Wein, Ghai, Lamberton, and Saldanha consider the ways that other consumers’ and the environment’s tendencies to affirm or deny dignity affect consumer behavior. We then learn from Liu and Kwon what it means to experience joint consumption – to share a single consumption experience – and from Maraj and Bardhi how our understanding of access-based consumption has evolved along with this form of acquisition and use. Lafreniere and Moore explore the importance of word-of-mouth, and finally, Veresiu presents us with the broadest form of embedded consumption in the marketplace – that related to culture. Here, the interested reader can gain a grounding in our understanding of the ways that large, often abstract forces in society can influence consumer behavior – and how consumer behavior, in turn, affects those forces.

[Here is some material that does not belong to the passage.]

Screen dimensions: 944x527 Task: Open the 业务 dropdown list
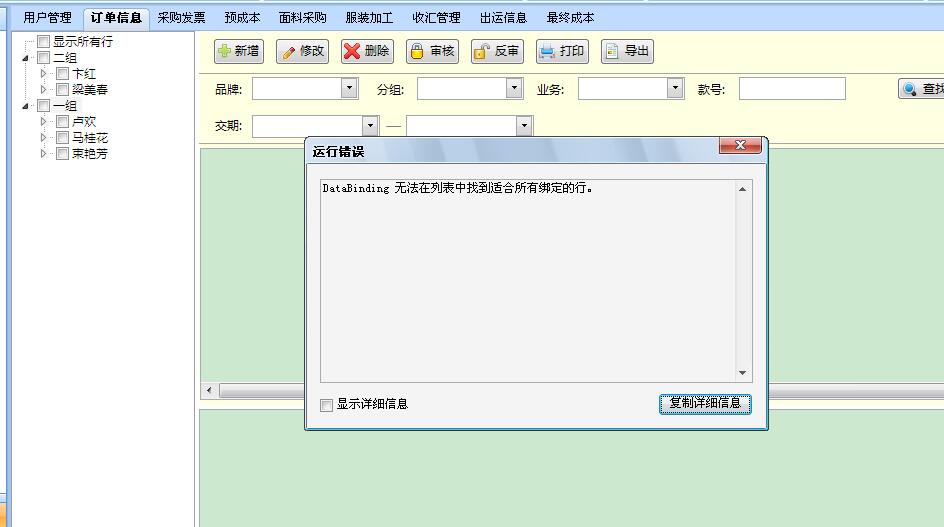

Finally, Section 3 of the book is allocated to providing practical guidance to scholars and readers of consumer psychology research. Jung distinguishes among different forms of field experiments used in consumer research and reviews their recent growth in popularity. Goodman and Wright then address the use of online panel research, including the effects of shocks to panel composition and concerns regarding attention and data quality. For each of these chapters, the authors provide guidelines regarding best practices. To better understand how effects vary across studies, McShane and Böckenholt present novel approaches to assess heterogeneity in meta-analyses. Shifting to naturalistic data collection from engagement with digital experiences, Kozinets presents an introduction to netnography, discussing the key stages in the research process and several recent applications. Finally, van Osselaer and Janiszewski take a critical look at the contrast between how consumer researchers conduct research and how they report it, presenting recommendations for integrating exploratory and confirmatory research and reporting it honestly.

In each section, our authors – who represent many of the leading lights in their respective domains – present analyses of past work as well as set an agenda for future research questions and explorations. As readers will find, these are not trivial questions, nor are they idle musings. Researchers who take these questions to heart can be assured of their importance, and they will also find in this same volume guidance in how they might best address them.

At the same time, readers may find that these questions are too knotty to take on alone. We hope that this handbook, while first offering a compendium of useful knowledge, also sparks connections between academic researchers across fields, between academic researchers and practitioners, and between inspired general readers who wish to contribute to the ongoing conversation and the researchers and practitioners working on the front lines of consumer psychology.

Finally, we look forward to the work done between this version of the Handbook and, ideally, the next. Enormous disruptions in the consumer landscape and the consumption experience, while forcing innovation, also serve to remind us of how much remains to be learned about the apparent fundamentals of our field. As Charles Sanders Peirce wrote, “Notwithstanding all that has been discovered since Newton’s time, his saying that we are little children picking up pretty pebbles on the beach while the whole ocean lies before us unexplored remains substantially as true as ever, and will do so though we shovel up the pebbles by steam shovels and carry them off in carloads.”

We hope that you find this collection of pebbles, boulders, and samples of the ocean worthy of collection, and that, most importantly, they inspire your own future contributions.